7. Running Jobs on Expanse
In this Section:
Parallel Models
Parallel Models: Distributed Memory
Programs that run asynchronously, pass messages for communication and coordination between resources.
Examples include: SOA-based systems, massively multiplayer online games, peer-to-peer apps.
Different types of implementations for the message passing mechanism: HTTP, RPC-like connectors, message queues
HPC historically uses the Message Passing Interface (MPI)
Methods for Running Jobs on Expanse
Batch Jobs
Batch Jobs are used to submit batch scripts to Slurm from the login nodes. You need to specify
Partition (queue)
Time limit for the run (maximum of 48 hours)

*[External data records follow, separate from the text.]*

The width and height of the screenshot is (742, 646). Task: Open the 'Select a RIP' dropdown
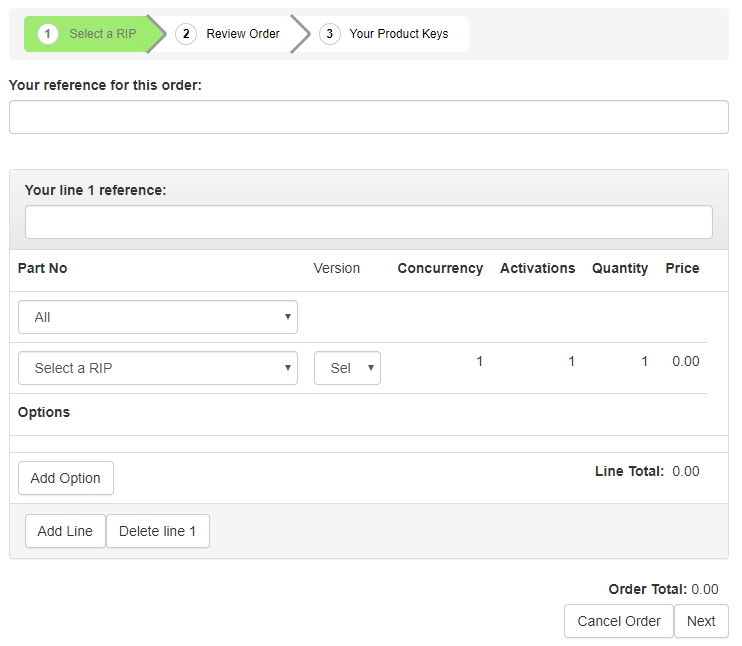[x=158, y=368]
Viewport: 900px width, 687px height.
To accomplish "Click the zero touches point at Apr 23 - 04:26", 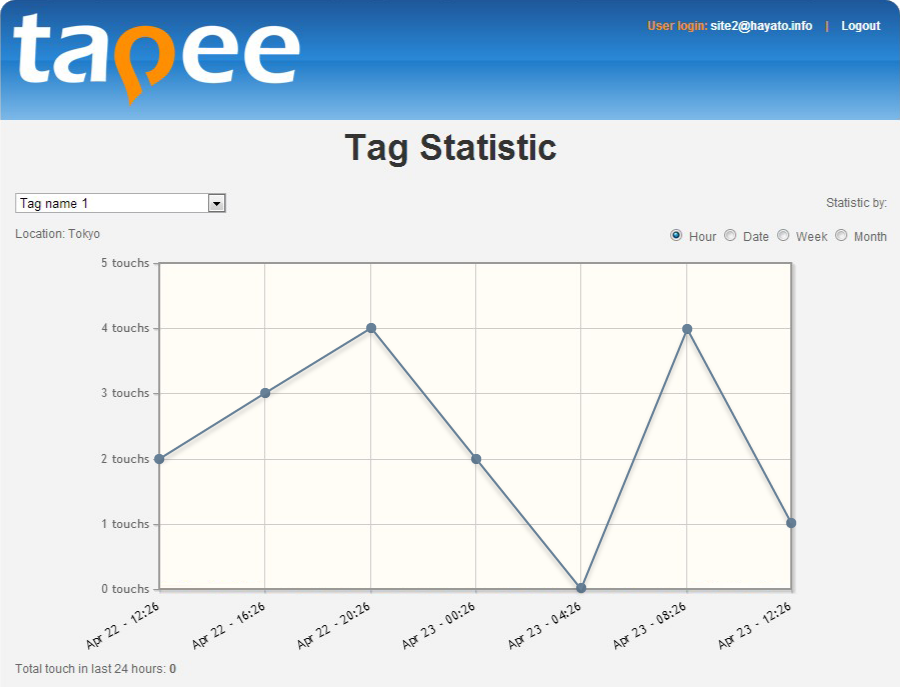I will (581, 588).
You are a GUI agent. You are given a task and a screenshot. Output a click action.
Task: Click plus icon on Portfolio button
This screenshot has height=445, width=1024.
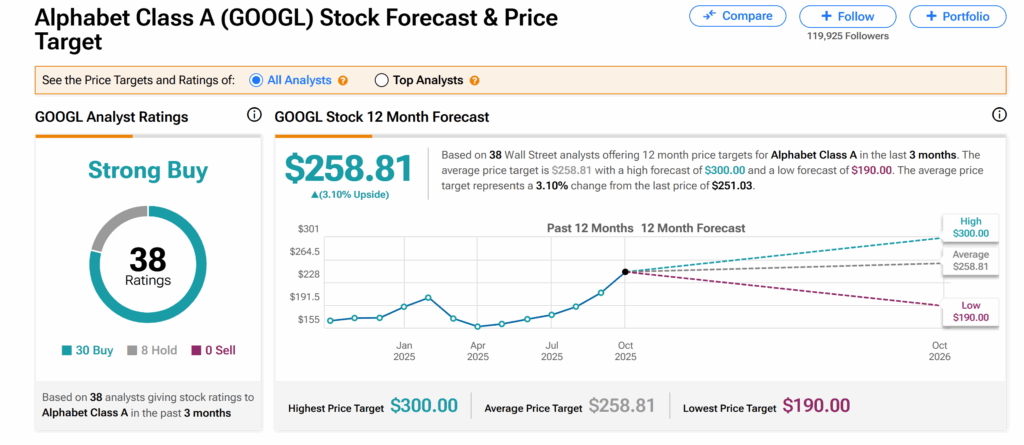pyautogui.click(x=931, y=16)
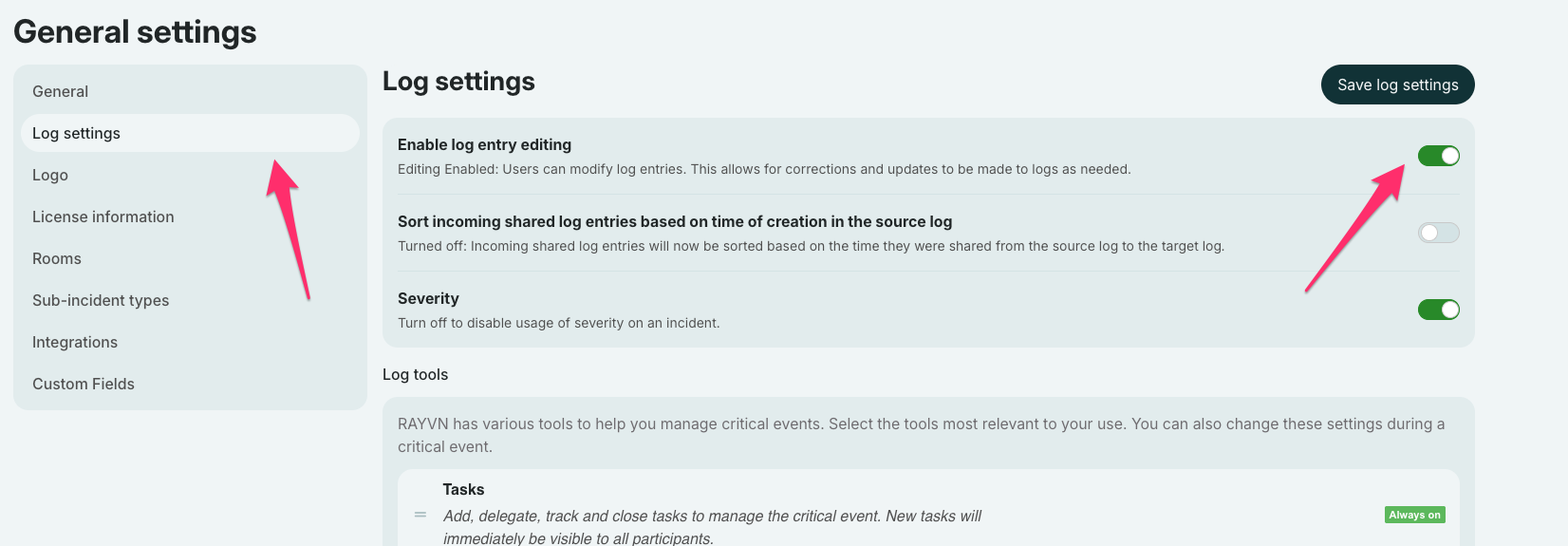Click the Always on badge for Tasks
Screen dimensions: 1568x546
coord(1414,515)
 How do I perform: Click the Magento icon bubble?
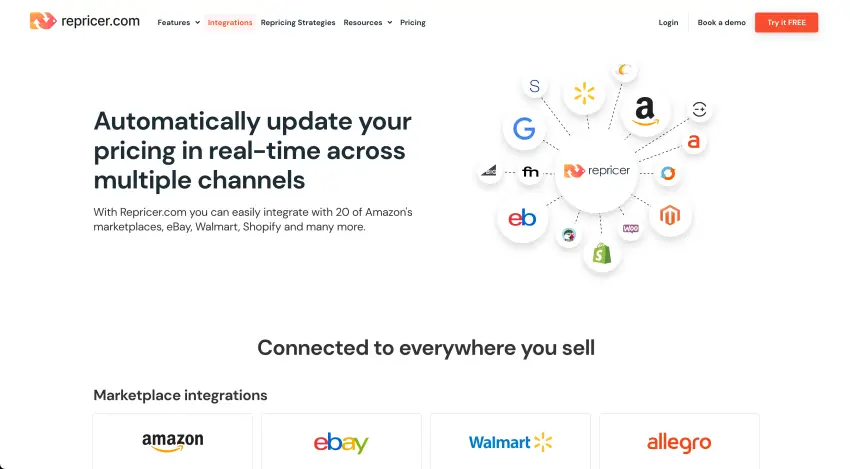[669, 216]
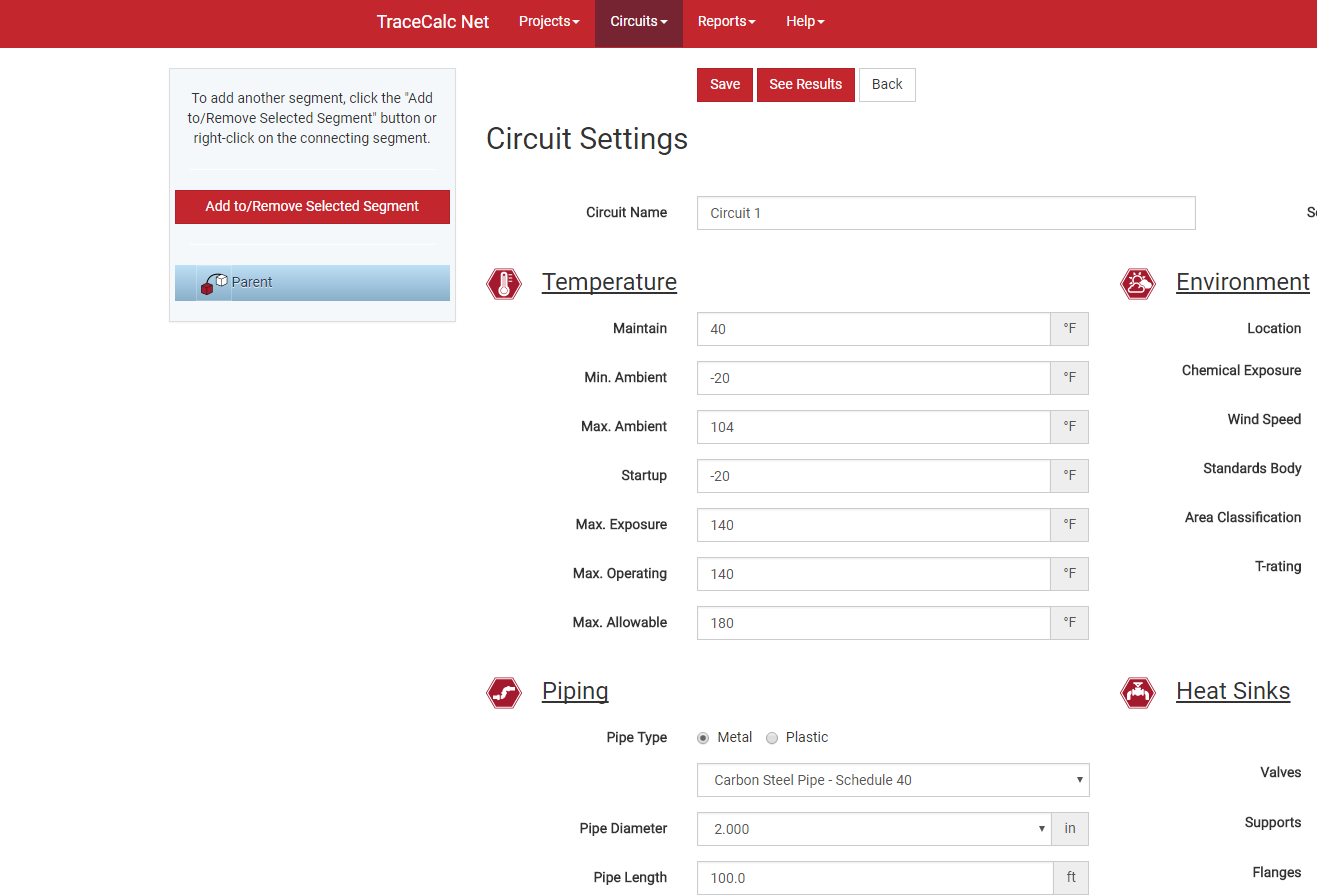Click the Maintain temperature input field
Screen dimensions: 1317x895
(x=873, y=329)
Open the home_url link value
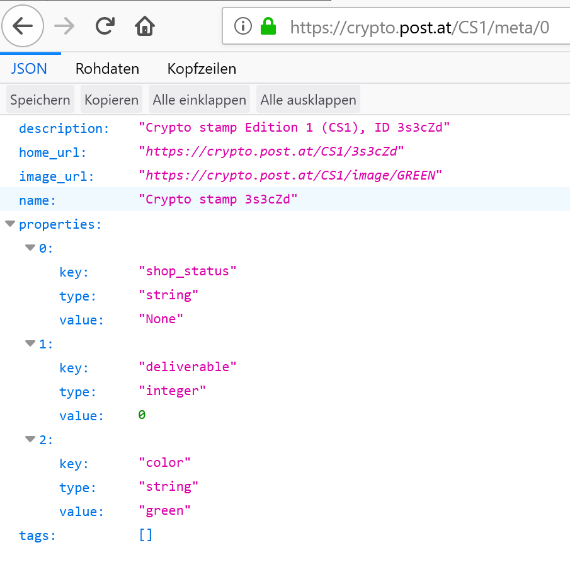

Number of nodes, tasks per node; Memory requirements (if any)
Job name, output file location; Email info, configuration
When you run in the batch mode, you submit jobs to be run on the compute nodes using the sbatch command.
Remember that computationally intensive jobs should be run only on the compute nodes and not the login nodes.
Expanse places limits on the number of jobs queued and running on a per group (allocation) and partition basis.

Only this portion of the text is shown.